On 03/31/2013 10:20 AM, Peter Krempa wrote:
The last Viktor's effort to fix the race and memory corruption unfortunately wasn't complete in the case the close callback was not registered in an connection. At that time, the trail of event's that I'll describe later could still happend and corrupt the memory or cause a crash of the client (including
s/happend/happen/
the daemon in case of a p2p migration).
Consider the following prerequisities and trail of events: Let's have a remote connection to a hypervisor that doesn't have a close callback registered and the client is using the event loop. The crash happens in cooperation of 2 threads. Thread E is the event loop and thread W is the worker that does some stuff. R denotes the remote client.

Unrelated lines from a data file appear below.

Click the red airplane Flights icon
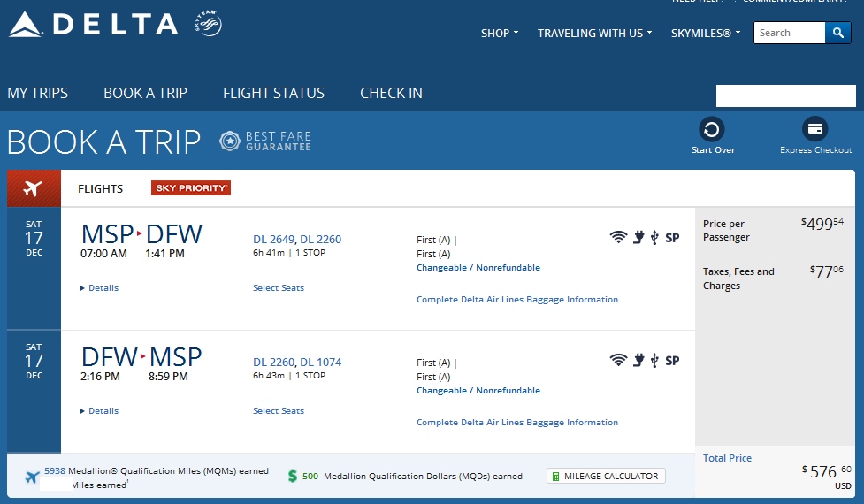The width and height of the screenshot is (864, 504). (x=34, y=188)
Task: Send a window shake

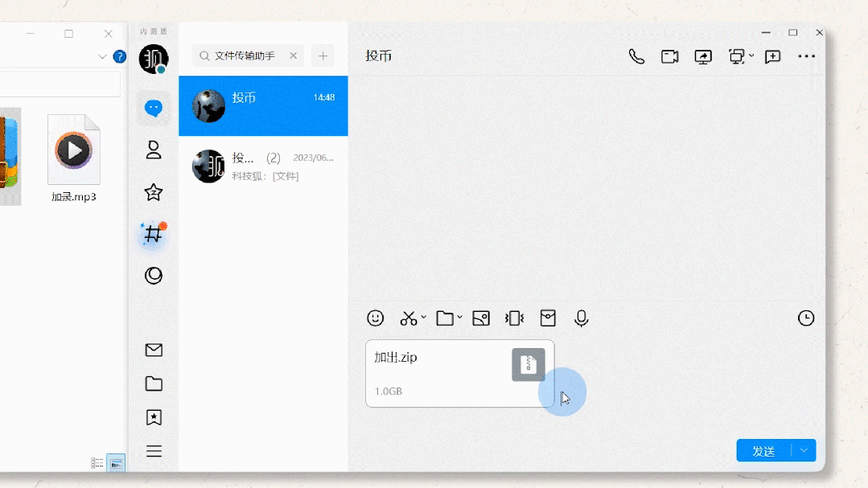Action: click(514, 318)
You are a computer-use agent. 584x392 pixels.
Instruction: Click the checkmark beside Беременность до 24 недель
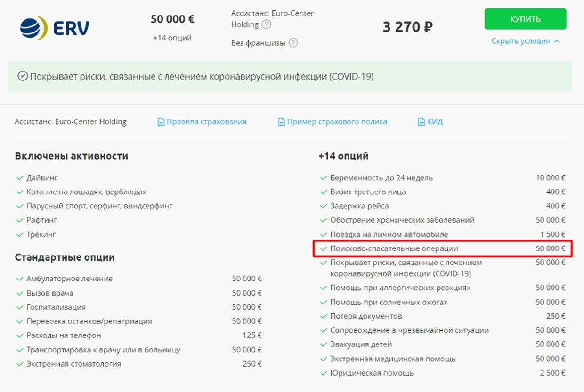pos(323,178)
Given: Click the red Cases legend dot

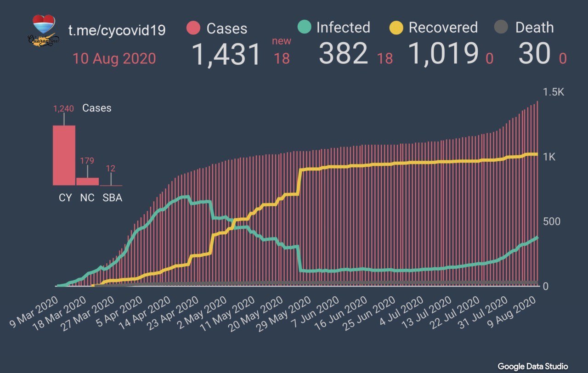Looking at the screenshot, I should [x=193, y=28].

1.) W - The client finishes everything and sheds the last reference on the client 2.) W - The virObject stuff invokes virConnectDispose that invokes doRemoteClose 3.) W - the remote close method invokes the REMOTE_PROC_CLOSE RPC method. 4.) W - The thread is preempted at this point. 5.) R - The remote side recieves the close and closes the socket.
s/recieves/receives/
6.) E - poll() wakes up due to the closed socket and invokes the close callback 7.) E - The event loop is preempted right before remoteClientCloseFunc is called 8.) W - The worker now finishes, and frees the conn object. 9.) E - The remoteClientCloseFunc accesses the now-freed conn object in the attempt to retrieve pointer for the real close callback. 10.) Kaboom, corrupted memory/segfault.
This patch tries to fix this by introducing a new object that survives the freeing of the connection object. We can't increase the reference count on the connection object itself as the connection would never be closed as the
s/itself as/itself or/; s/closed as/closed, as/
connection is closed only when the reference count reaches zero.

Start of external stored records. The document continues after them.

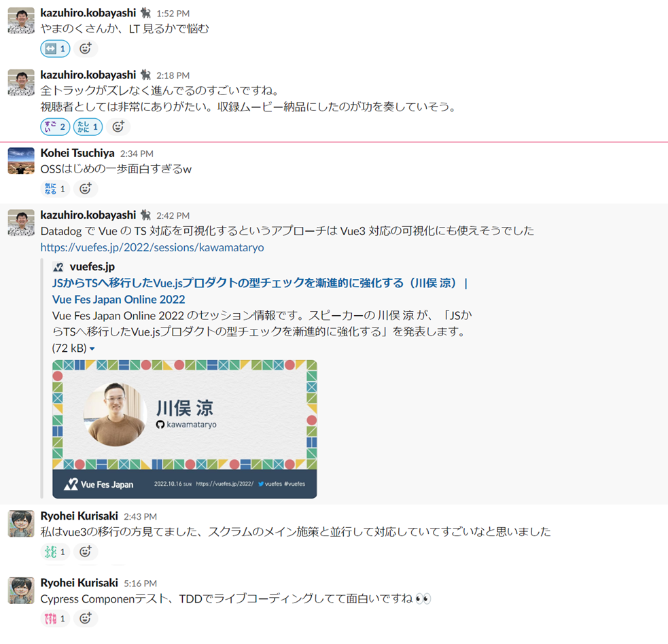Open the JSからTSへ移行した link preview title
Image resolution: width=668 pixels, height=644 pixels.
pos(260,291)
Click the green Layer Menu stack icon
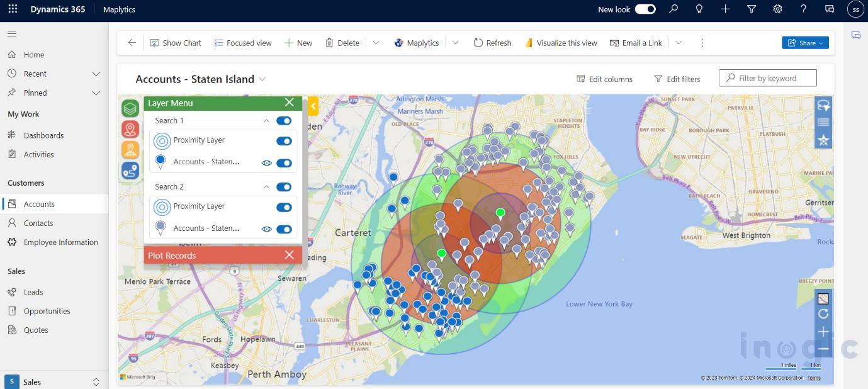The image size is (868, 389). [x=130, y=108]
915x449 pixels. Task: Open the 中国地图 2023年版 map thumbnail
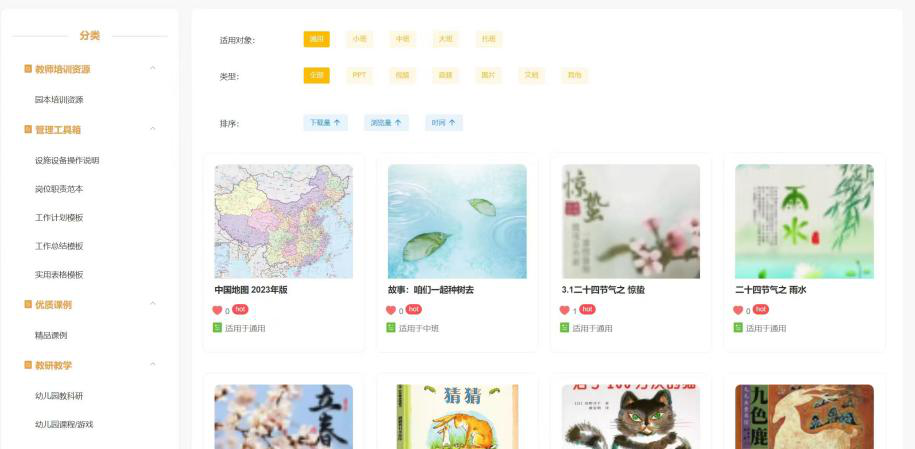[284, 221]
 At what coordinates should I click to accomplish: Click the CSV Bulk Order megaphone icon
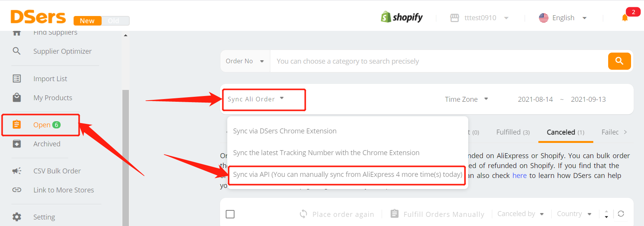point(17,171)
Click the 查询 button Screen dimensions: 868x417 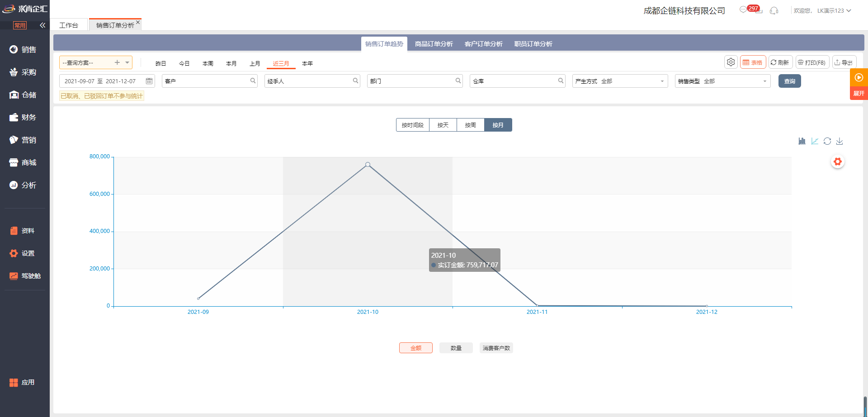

The new object - virConnectCloseCallbackData - is a lockable object that keeps the pointers to the real user registered callback and ensures that the connection callback is either not called if the connection was already freed or that the connection isn't freed while this is being called. --- src/datatypes.c | 55 ++++++++++++++++++++++++++++++++++++-------- src/datatypes.h | 22 ++++++++++++++---- src/libvirt.c | 29 ++++++++++++----------- src/remote/remote_driver.c | 57 +++++++++++++++++++++++++++------------------- 4 files changed, 112 insertions(+), 51 deletions(-)
So far, this is just a code review. I'm also planning on testing the patch, and will report back with results later in the day.

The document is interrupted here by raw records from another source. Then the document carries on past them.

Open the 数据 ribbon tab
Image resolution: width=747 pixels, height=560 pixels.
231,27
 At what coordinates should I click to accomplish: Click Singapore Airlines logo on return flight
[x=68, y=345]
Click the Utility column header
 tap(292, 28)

@@ -63,14 +65,19 @@ static void virStoragePoolDispose(void *obj); static int virDataTypesOnceInit(void) { -#define DECLARE_CLASS(basename) \ - if (!(basename ## Class = virClassNew(virClassForObject(), \ +#define DECLARE_CLASS_COMMON(basename, parent) \ + if (!(basename ## Class = virClassNew(parent, \ #basename, \ sizeof(basename), \ basename ## Dispose))) \ return -1; +#define DECLARE_CLASS(basename) \ + DECLARE_CLASS_COMMON(basename, virClassForObject()) +#define DECLARE_CLASS_LOCKABLE(basename) \ + DECLARE_CLASS_COMMON(basename, virClassForObjectLockable())
Wonder if these definitions are useful enough to rename to VIR_DECLARE_* and move into virobject.h. But that would be a separate patch, to adjust all clients that would benefit from it.
+++ b/src/datatypes.h @@ -93,6 +93,22 @@ extern virClassPtr virStoragePoolClass; # define VIR_IS_DOMAIN_SNAPSHOT(obj) \ (VIR_IS_SNAPSHOT(obj) && VIR_IS_DOMAIN((obj)->domain))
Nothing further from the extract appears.